What you will do: Arrange the records from the line with "Given: Select the 23:50 time marker" through the end as a JSON list of strings, one string per line, leaving out blank lines and the pictures.

Extracted data:
------------------------------------------------

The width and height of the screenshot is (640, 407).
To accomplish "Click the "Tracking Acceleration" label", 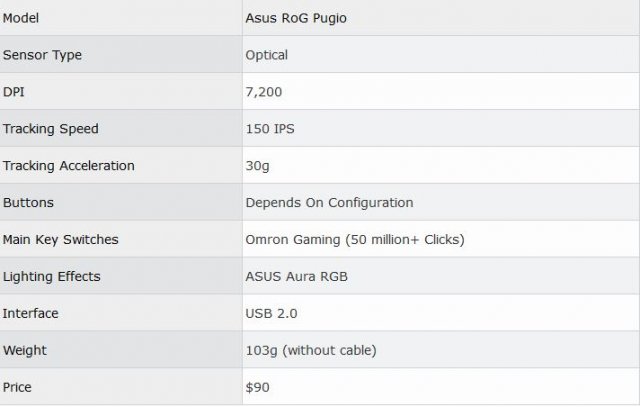I will 68,166.
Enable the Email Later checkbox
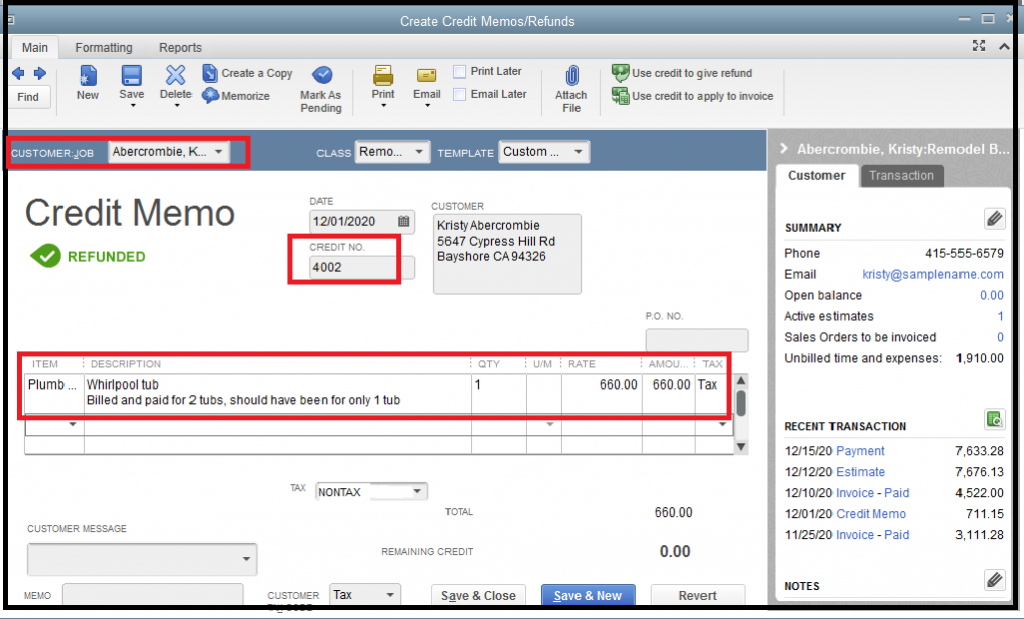The height and width of the screenshot is (619, 1024). pos(459,94)
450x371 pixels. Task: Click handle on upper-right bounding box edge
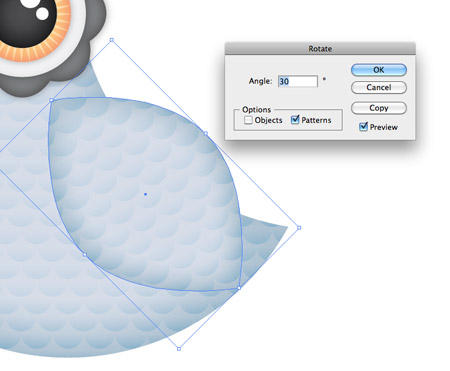tap(206, 134)

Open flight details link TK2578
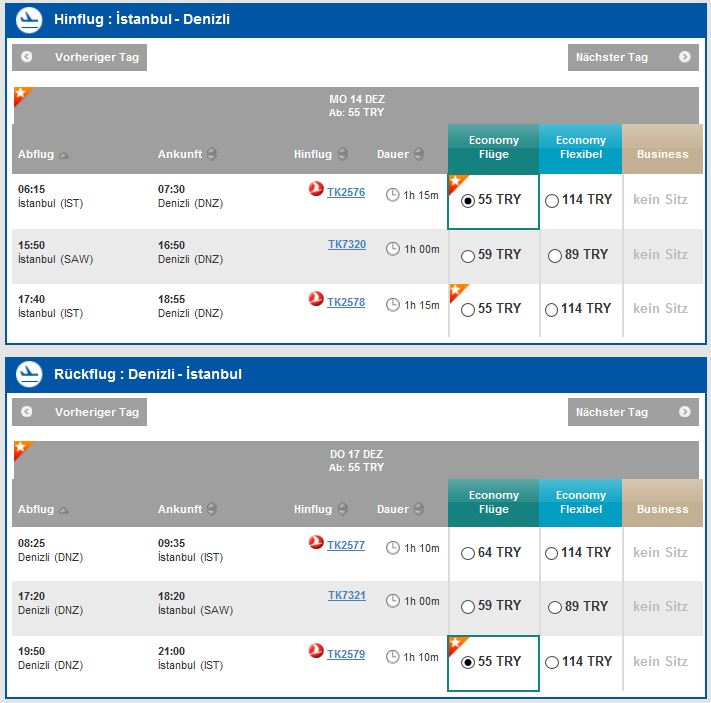pyautogui.click(x=346, y=303)
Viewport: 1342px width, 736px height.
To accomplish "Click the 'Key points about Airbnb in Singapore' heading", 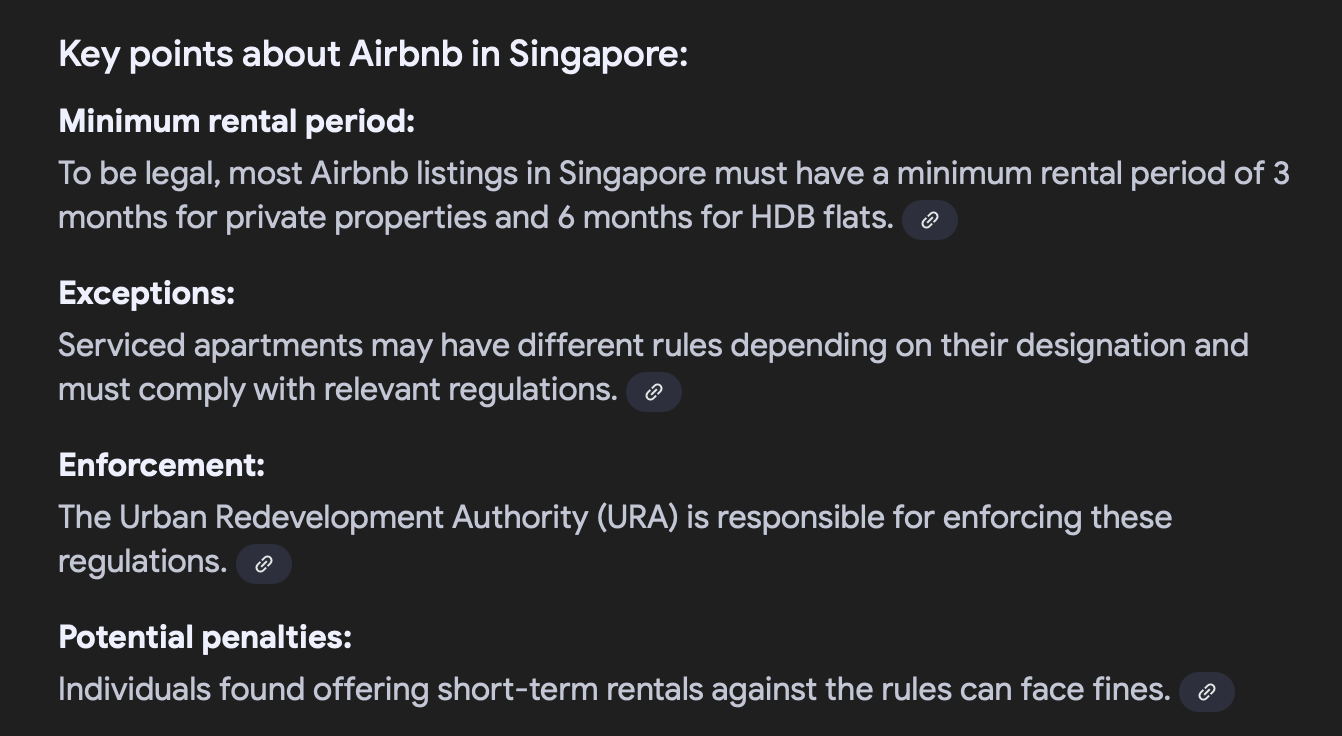I will click(x=373, y=54).

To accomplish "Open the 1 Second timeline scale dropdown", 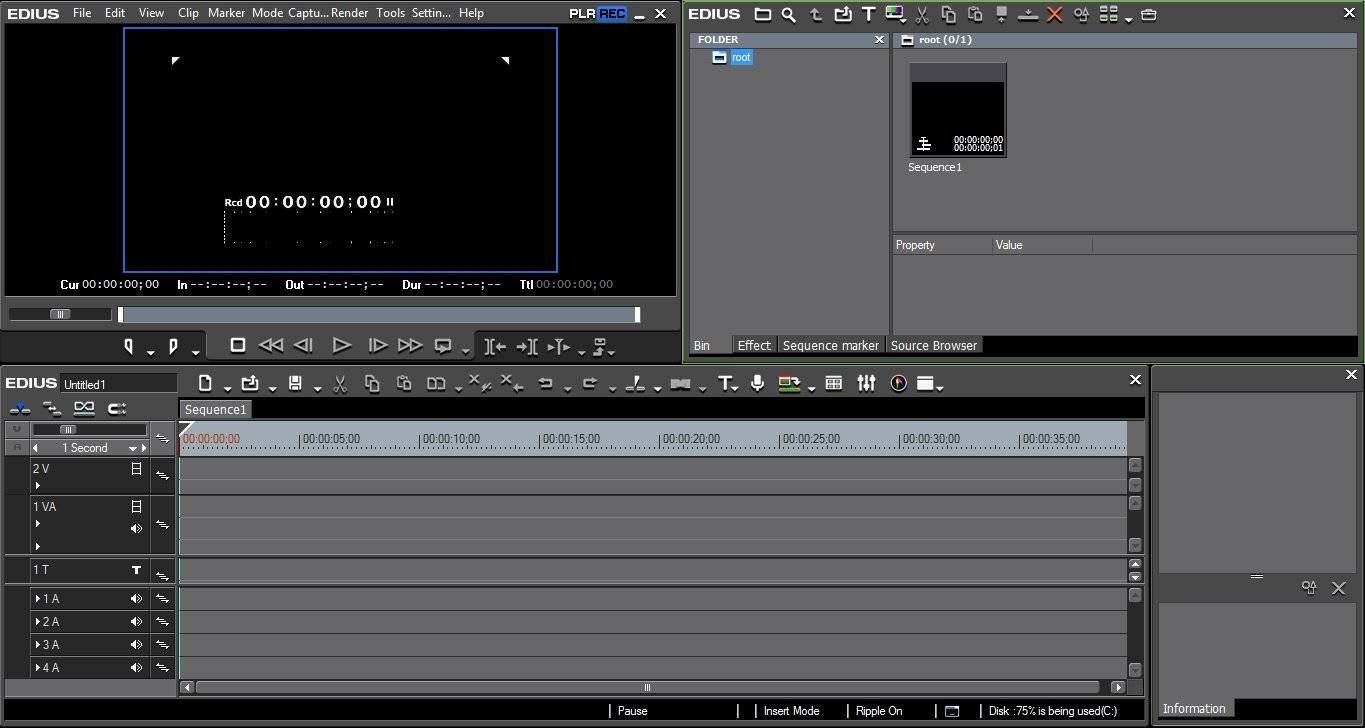I will coord(132,448).
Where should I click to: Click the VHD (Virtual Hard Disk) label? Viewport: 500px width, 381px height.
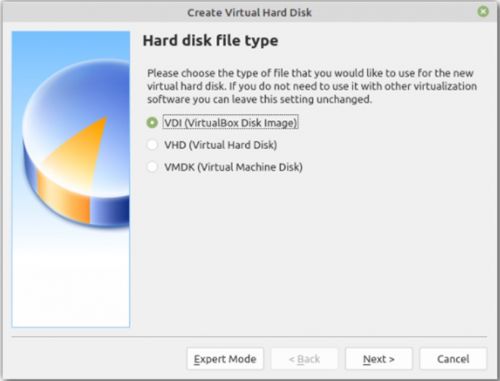tap(220, 145)
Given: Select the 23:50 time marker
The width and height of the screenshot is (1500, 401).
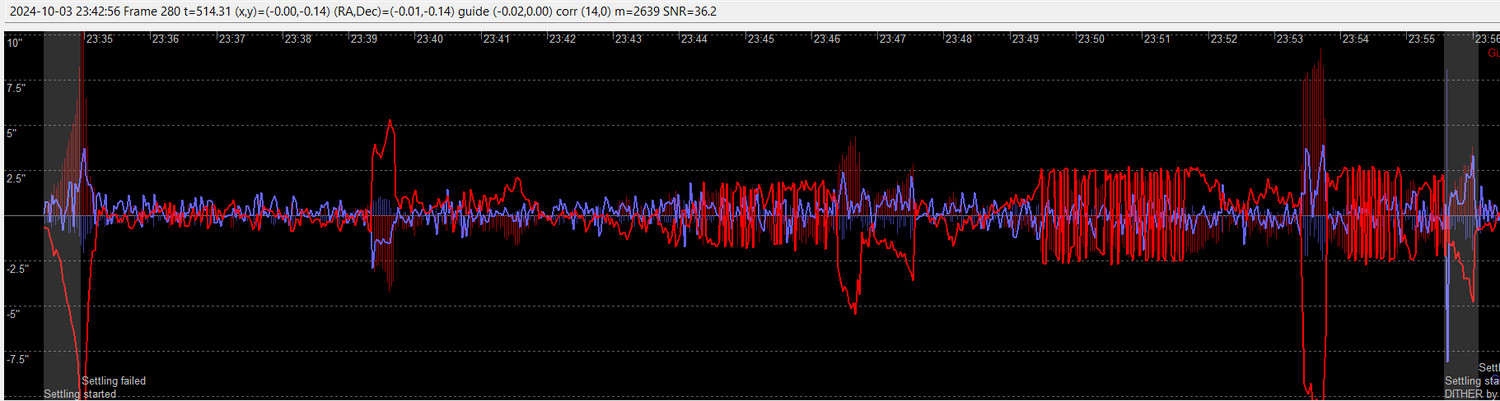Looking at the screenshot, I should pyautogui.click(x=1091, y=39).
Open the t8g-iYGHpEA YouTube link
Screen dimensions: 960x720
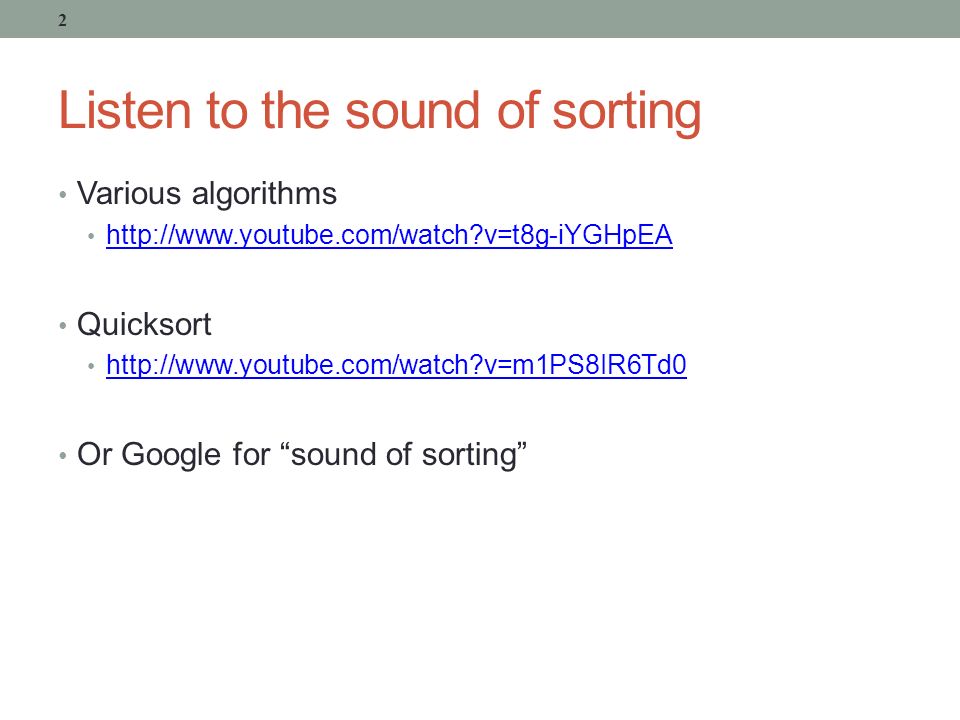[389, 236]
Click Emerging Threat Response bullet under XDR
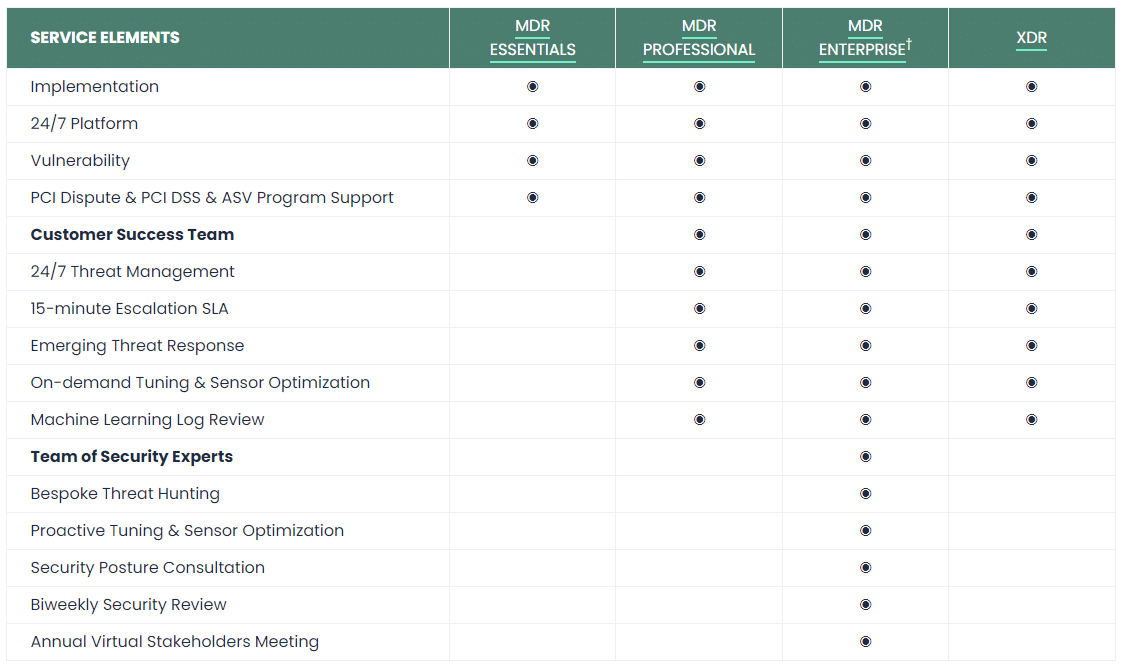This screenshot has width=1123, height=669. click(1031, 346)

------------------------------------------------

Full response:
[
  "Given: Select the 23:50 time marker",
  "The width and height of the screenshot is (1500, 401).",
  "Looking at the screenshot, I should pyautogui.click(x=1091, y=39).",
  "Open the t8g-iYGHpEA YouTube link",
  "Screen dimensions: 960x720",
  "[389, 236]",
  "Click Emerging Threat Response bullet under XDR",
  "This screenshot has width=1123, height=669. click(1031, 346)"
]